INSTRUCTIONS FOR THE TASK:
Using the records that appear below, write out exactly the lines from the one with "Given: Click the Setup guide flag icon" through the one with "Viewport: 2576px width, 1267px height.", keeping both end lines.

RECORDS TO PROCESS:
[Start of section]

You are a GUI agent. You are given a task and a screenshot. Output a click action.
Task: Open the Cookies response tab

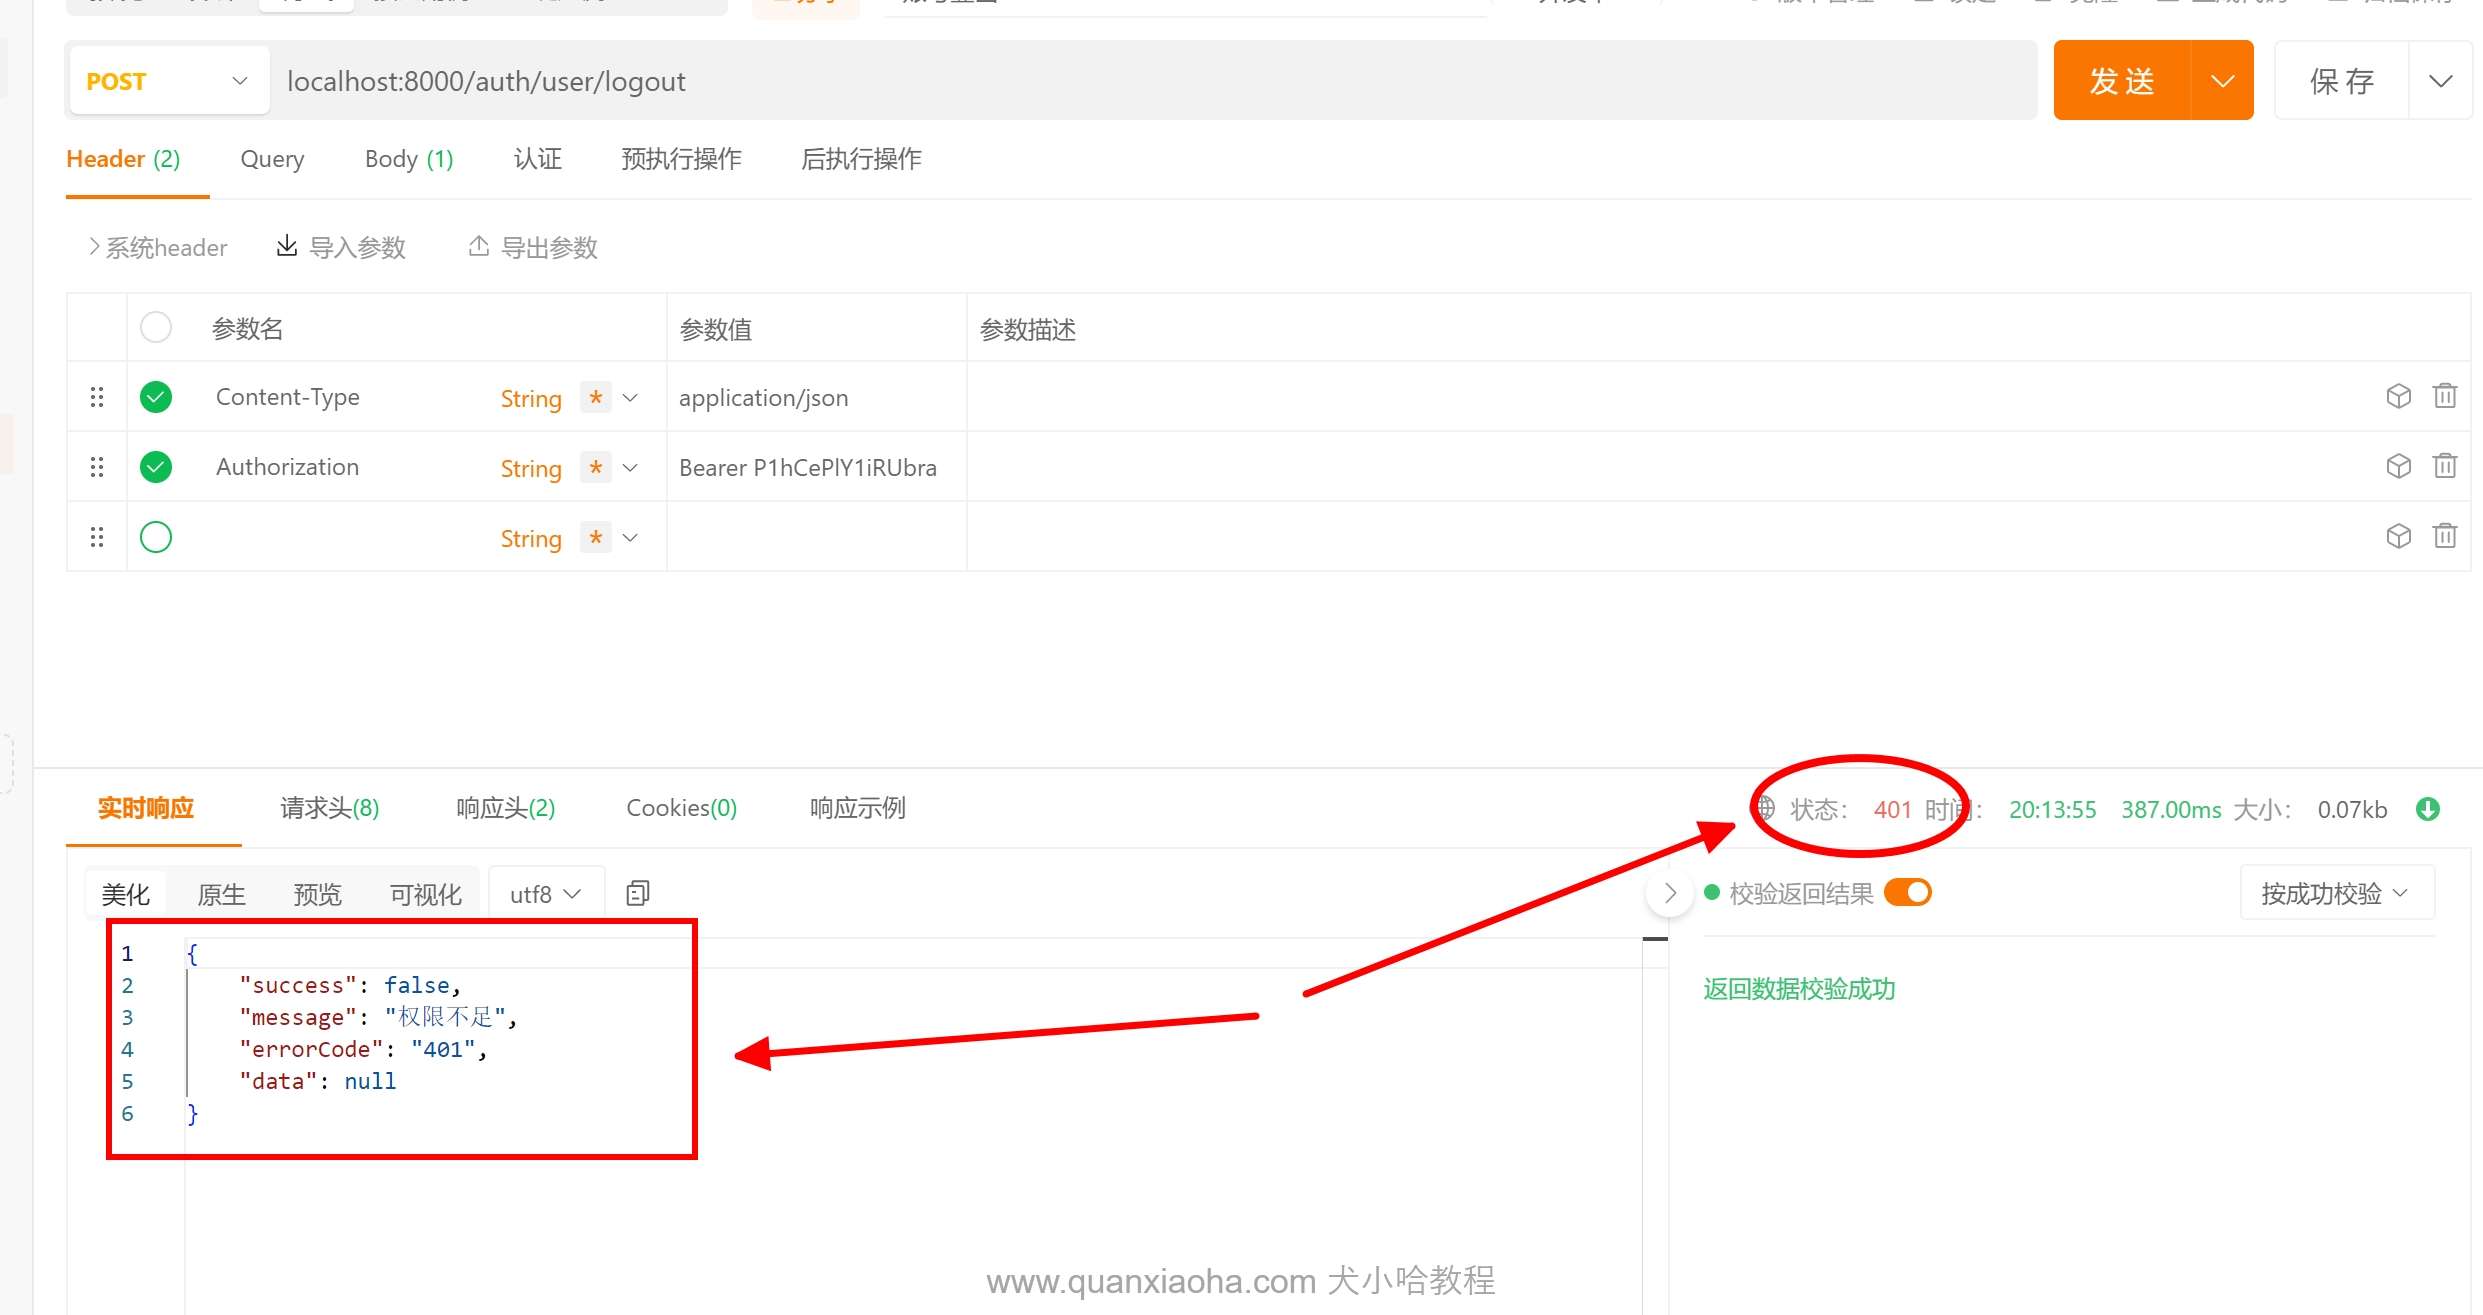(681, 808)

[End of section]
[Start of section]

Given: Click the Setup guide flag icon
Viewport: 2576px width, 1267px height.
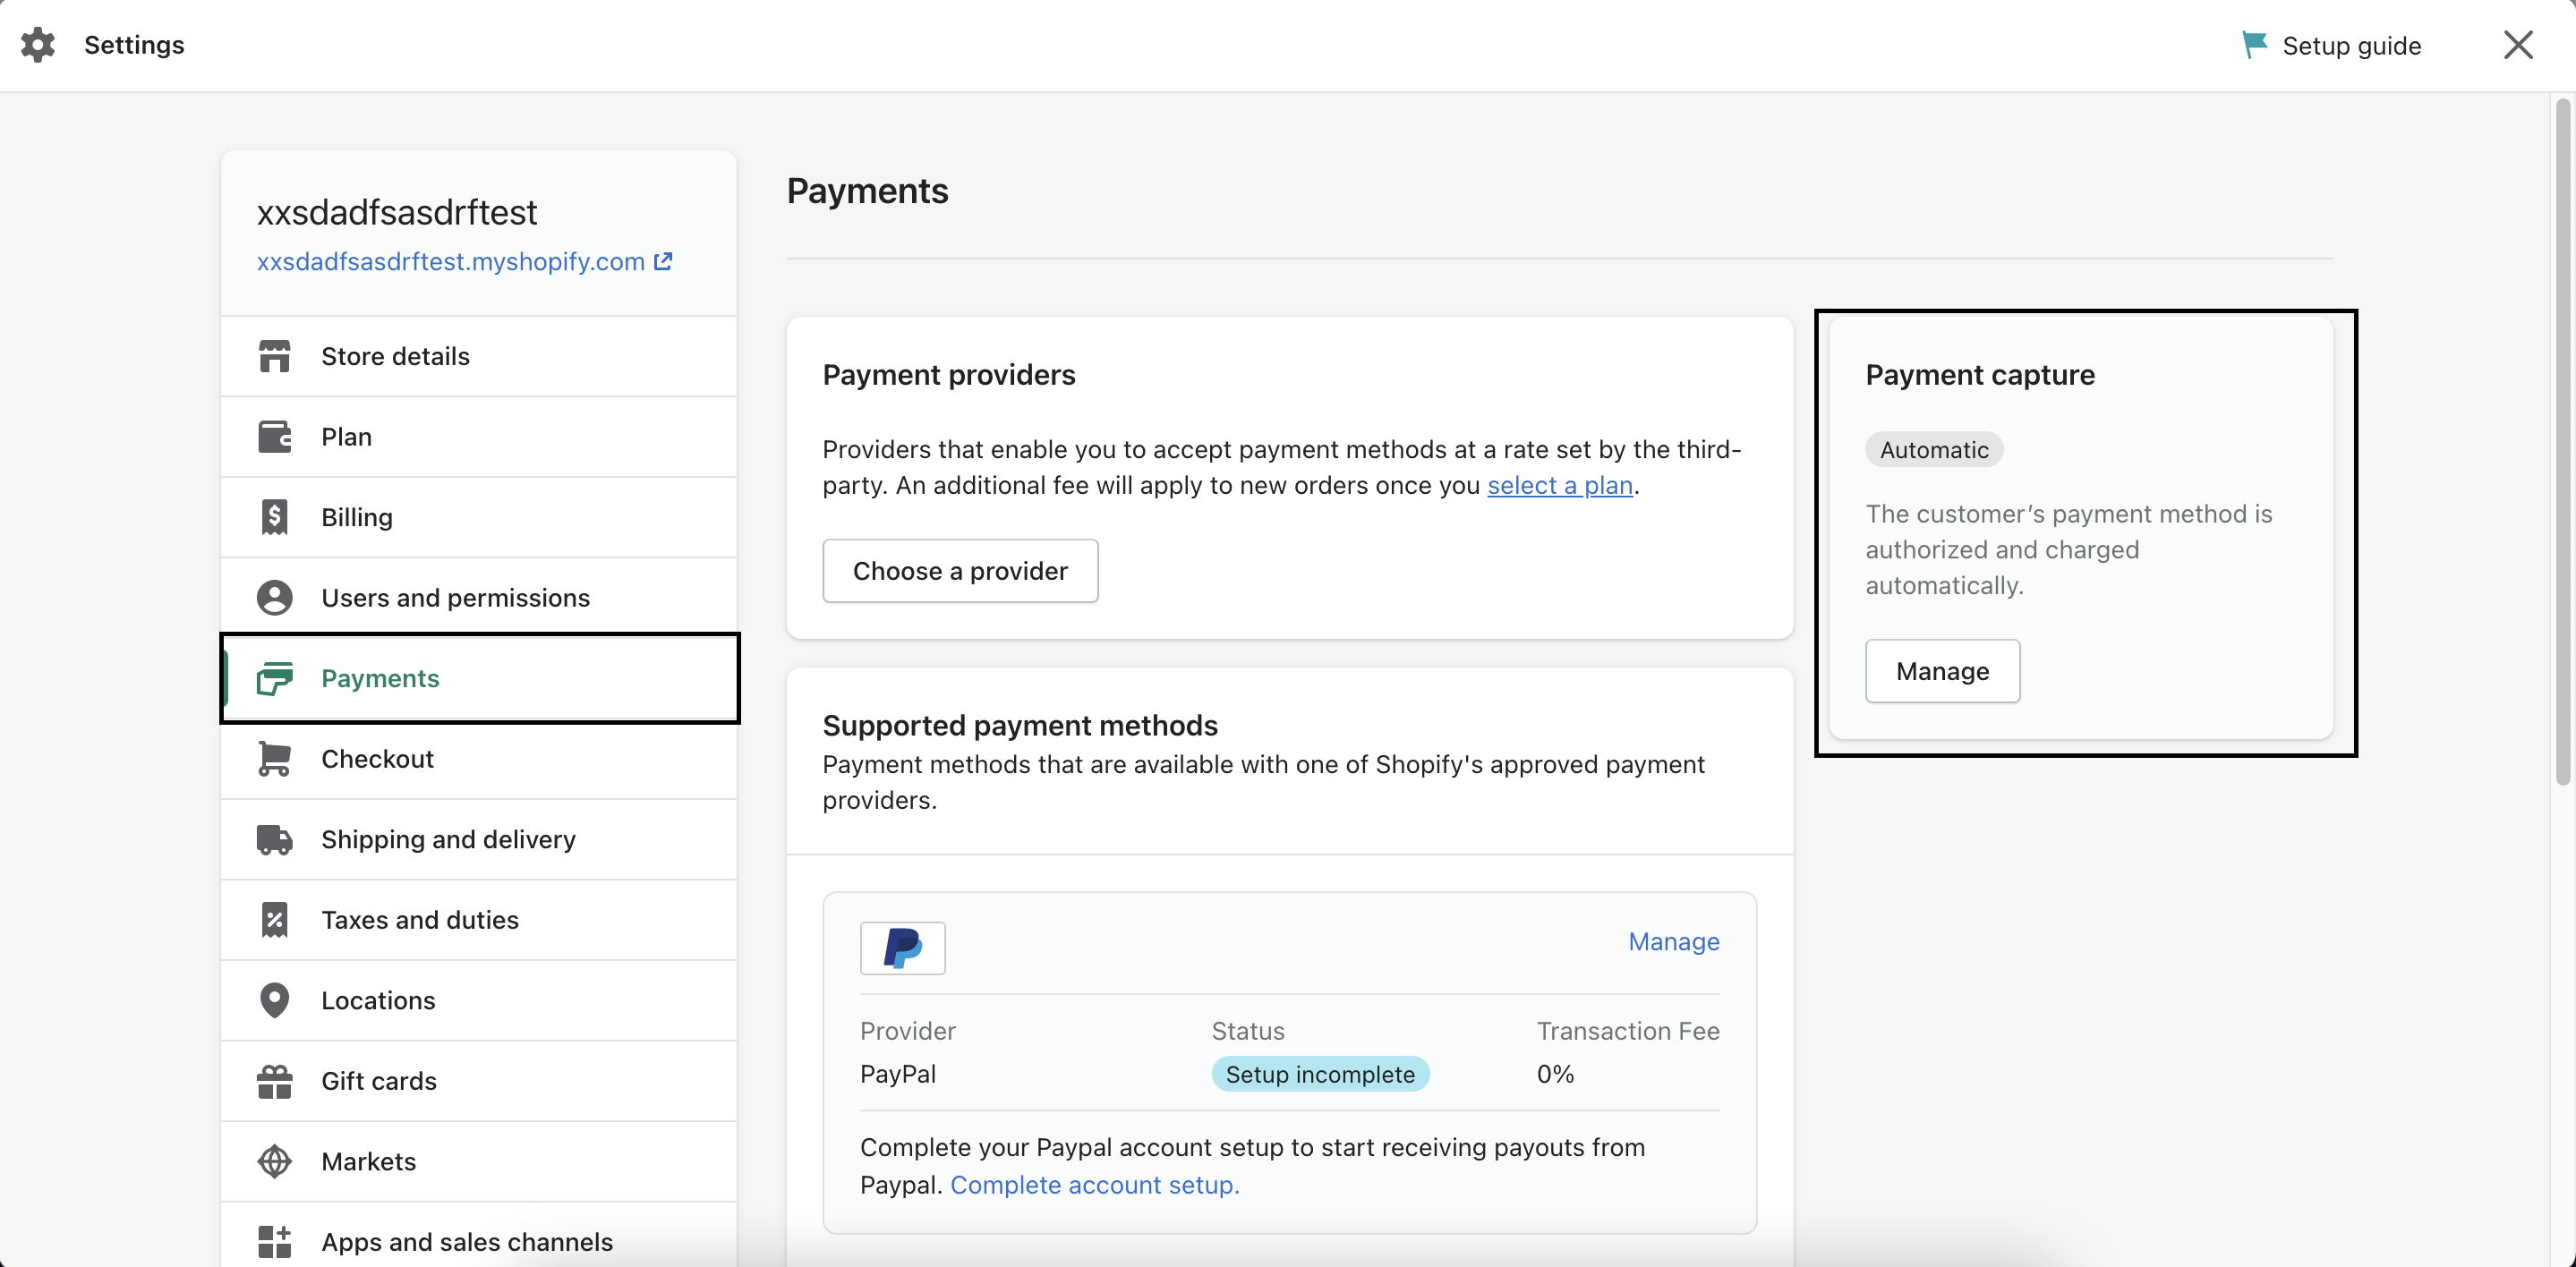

[End of section]

REPLY:
Given: Click the Setup guide flag icon
Viewport: 2576px width, 1267px height.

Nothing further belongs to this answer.